Listing out his views on economic agendas for the new government, former RBI governor Raghuram Rajan has said the new dispensation needs to address the fiscal gap and revive agriculture, power and banking sectors. In his latest blog post, which was co-written with Abhijeet Banerjee, Rajan said both the Centre as well state governments should target to reduce fiscal deficit to FRBM (Fiscal Responsibility and Budget Management Act)-suggested 5 per cent by 2023. For this, there is a need to create better compliance and progressive taxation, he said. He also suggested that a Centre-state council modelled on the successful GST Council could be formed to ensure fiscal federalism.
To address the problems in key sectors including agriculture, power and banking, the former top banker has advised against adopting measures that often cause distress. He said the use of tools such as loan waivers, inflated MSPs without adequate procurement, and input price subsidies in agriculture often "exacerbate the problem". "In addition to enhancing investment in new technologies and irrigation, a government move toward lump-sum payments to farmers for holding below a certain limit, in the spirit of Telengana's Ryathu Bandhu scheme, will be an improvement," the write-up suggested.
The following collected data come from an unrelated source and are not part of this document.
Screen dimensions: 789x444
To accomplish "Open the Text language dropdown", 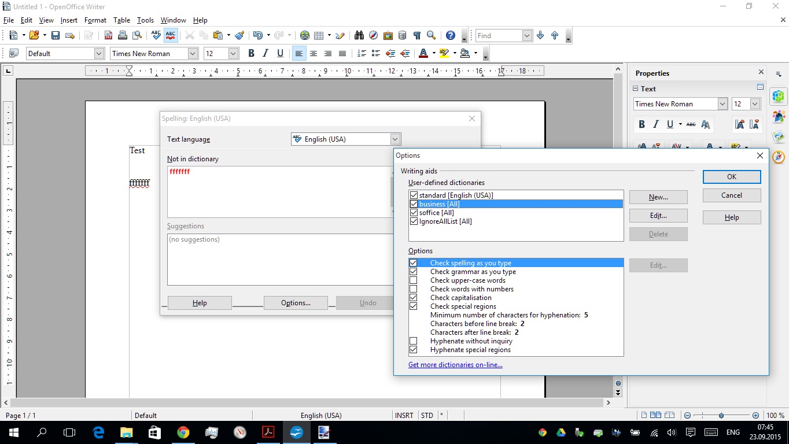I will click(395, 139).
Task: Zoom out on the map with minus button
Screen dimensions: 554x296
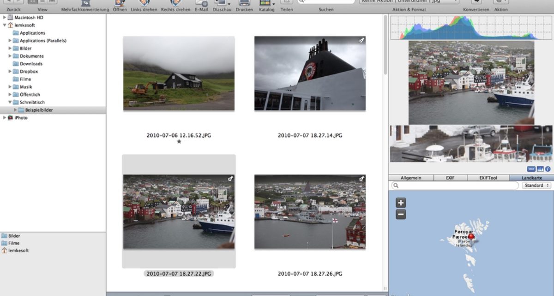Action: click(401, 214)
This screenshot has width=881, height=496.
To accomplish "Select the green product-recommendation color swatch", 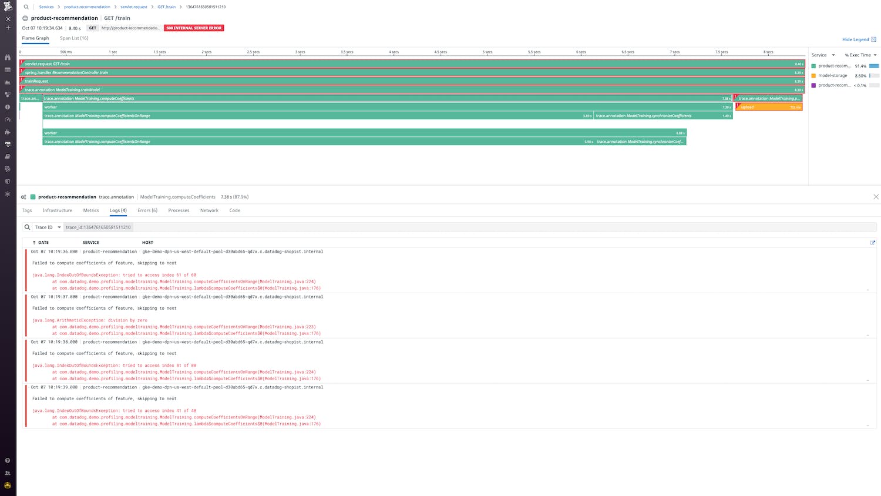I will (813, 66).
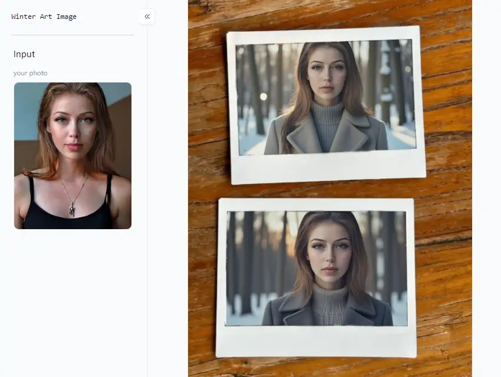501x377 pixels.
Task: Collapse the sidebar with the double-chevron icon
Action: 147,16

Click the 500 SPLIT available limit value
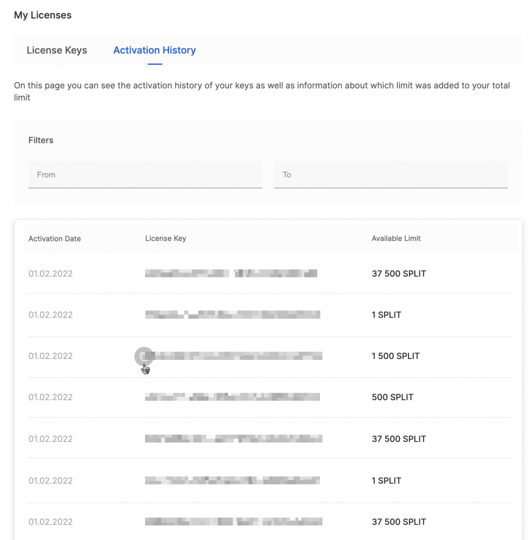(393, 397)
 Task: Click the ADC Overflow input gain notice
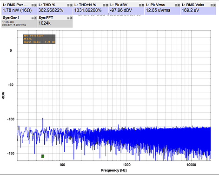[x=39, y=39]
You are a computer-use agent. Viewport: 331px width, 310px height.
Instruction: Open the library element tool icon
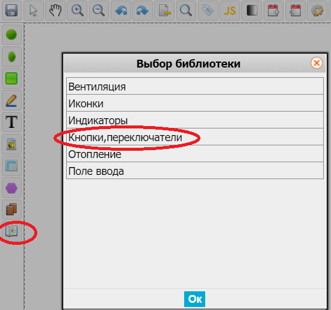coord(11,231)
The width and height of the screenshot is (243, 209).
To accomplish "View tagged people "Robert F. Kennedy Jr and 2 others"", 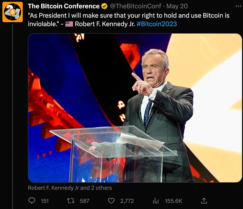I will click(x=70, y=188).
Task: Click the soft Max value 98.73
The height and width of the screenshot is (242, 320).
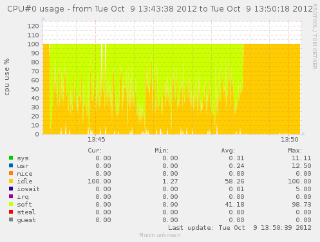Action: click(301, 205)
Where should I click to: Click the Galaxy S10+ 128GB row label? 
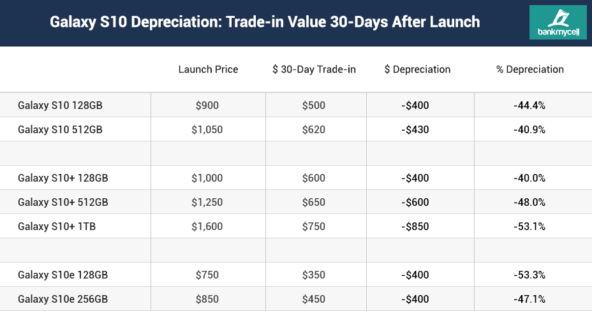click(63, 178)
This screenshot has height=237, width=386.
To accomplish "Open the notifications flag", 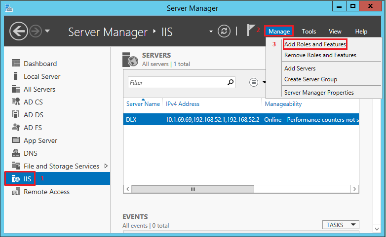I will pyautogui.click(x=251, y=31).
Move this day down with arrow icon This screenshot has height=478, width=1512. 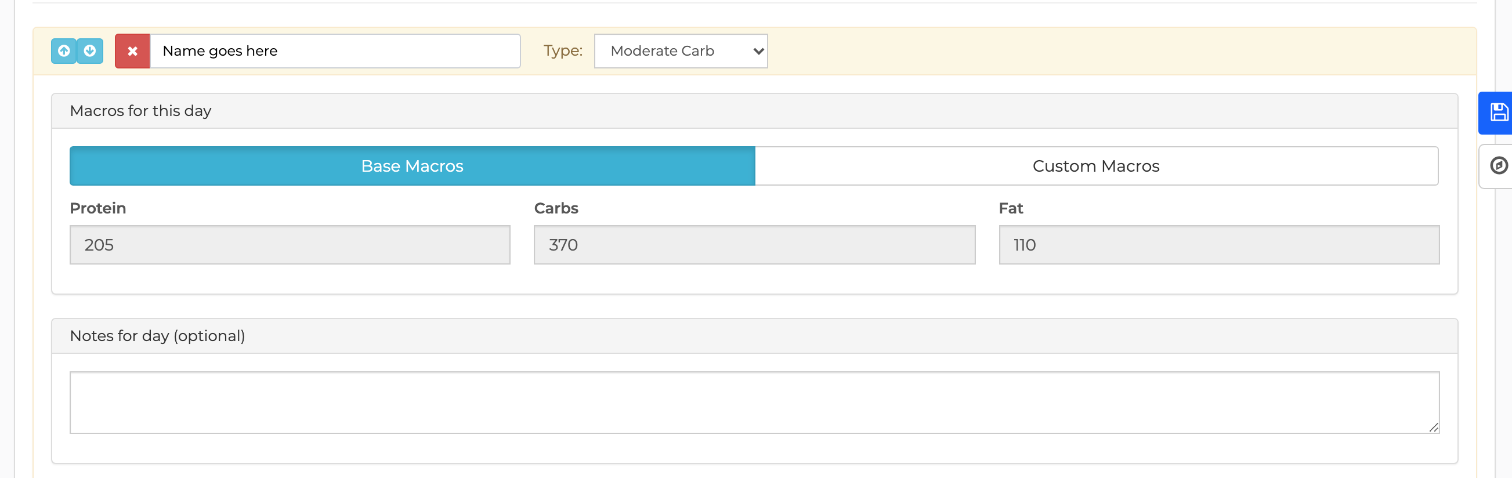(90, 51)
For the power sector, Rajan said the distressed state-owned power distribution companies need to adopt measures like better metering, less distorted pricing of both the power as well as energy inputs, and the use of new, cleaner technologies for distributed production.
Vouching for a better business environment to create jobs or to ramp up inadequate exports, Rajan said the country needs to learn from state experiences about what works in areas like land acquisition, industrial regulation, provision of power and logistics, and environmental clearances. "A Centre-State Productivity Council can be useful for this; such a Council could revive the idea of Special Economic Zones where coordinated land, environmental clearances and transportation infrastructure are available on a 'plug-in' basis," he added.
On the issue of skilled workforce, he said it's needed not only at higher levels but also at lower levels. "More lateral entrants, merging into the permanent civil service, are desirable near the top. At lower levels, too many youth waste years taking competitive exams for government jobs that most will never get," he said.
Rajan said India must address the coming explosion of non-communicable diseases, which would require engagement with the frontline providers. "The vast majority of these (frontline workers) have no formal qualifications, but the evidence suggests they can be trained and pushed towards practising better medicine," the blog post added.